FAQ
We have an 11 node Hadoop cluster running 20.2 that has been in production for 15 months now. The system is used to process log files that are ingested daily, and the oldest files in the HDFS are deleted to free up space as needed, typically when the free space is less than 10% (the delete is done using 'hadoop fs -rmr' on the parent directory of the files to be deleted). When the HDFS was originally built it had 1TB of 'Non DFS' space out of the 20TB total. This 1TB stayed constant for at least the first year the system has been in use.

However over the last few weeks I have seen the 'Non DFS Used' as reported by the NameNode dfshealth.jsp page grow to 2G and rising. The total number of files/directories and blocks in use has remained fairly constant over this time. I am concerned that the Non DFS Used is going to consume more and more of the HDFS if left unchecked. Running fcsk gave "The filesystem under path '/' is HEALTHY".

Questions:

A) What exactly is hadoop reporting as 'Non DFS Used', and how is it calculated? Are these files on the same partition(s) as the HDFS files, but are not actually part of the HDFS?

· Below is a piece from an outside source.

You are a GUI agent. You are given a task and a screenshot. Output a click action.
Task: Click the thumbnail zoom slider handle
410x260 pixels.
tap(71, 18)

2) Any ideas on what is driving the growth in Non DFS Used space? I looked for things like growing log files on the datanodes but didn't find anything.

Thanks,
Scott

Search Discussions

  • Todd Lipcon at May 13, 2011 at 5:48 pm

    On Fri, May 13, 2011 at 10:40 AM, Kester, Scott wrote:

    We have an 11 node Hadoop cluster running 20.2 that has been in
    production for 15 months now. The system is used to process log files that
    are ingested daily, and the oldest files in the HDFS are deleted to free up
    space as needed, typically when the free space is less than 10% (the delete
    is done using 'hadoop fs -rmr' on the parent directory of the files to be
    deleted). When the HDFS was originally built it had 1TB of 'Non DFS' space
    out of the 20TB total. This 1TB stayed constant for at least the first year
    the system has been in use.

    However over the last few weeks I have seen the 'Non DFS Used' as
    reported by the NameNode dfshealth.jsp page grow to 2G and rising. The
    total number of files/directories and blocks in use has remained fairly
    constant over this time. I am concerned that the Non DFS Used is going to
    consume more and more of the HDFS if left unchecked. Running fcsk gave "The
    filesystem under path '/' is HEALTHY".

    Questions:

    A) What exactly is hadoop reporting as 'Non DFS Used', and how is it
    calculated? Are these files on the same partition(s) as the HDFS files, but
    are not actually part of the HDFS?
    Yes - it's usage reported by "df" that isn't coming from HDFS blocks.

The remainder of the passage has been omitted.